- Required work -
Here are the records. Write out exactly the lines between the one holding "Fyn (1196, 1853)" and the one holding "Website (453, 1587)", inclusive.

Pixel coordinate grounding data:

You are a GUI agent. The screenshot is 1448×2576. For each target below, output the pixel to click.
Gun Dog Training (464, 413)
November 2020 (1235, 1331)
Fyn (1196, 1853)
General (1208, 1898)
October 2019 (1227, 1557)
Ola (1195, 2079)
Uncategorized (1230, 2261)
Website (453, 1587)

==

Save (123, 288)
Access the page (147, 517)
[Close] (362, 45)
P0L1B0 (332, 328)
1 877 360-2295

- Solution to this task -
Fyn (1196, 1853)
General (1208, 1898)
October 2019 (1227, 1557)
Ola (1195, 2079)
Uncategorized (1230, 2261)
Website (453, 1587)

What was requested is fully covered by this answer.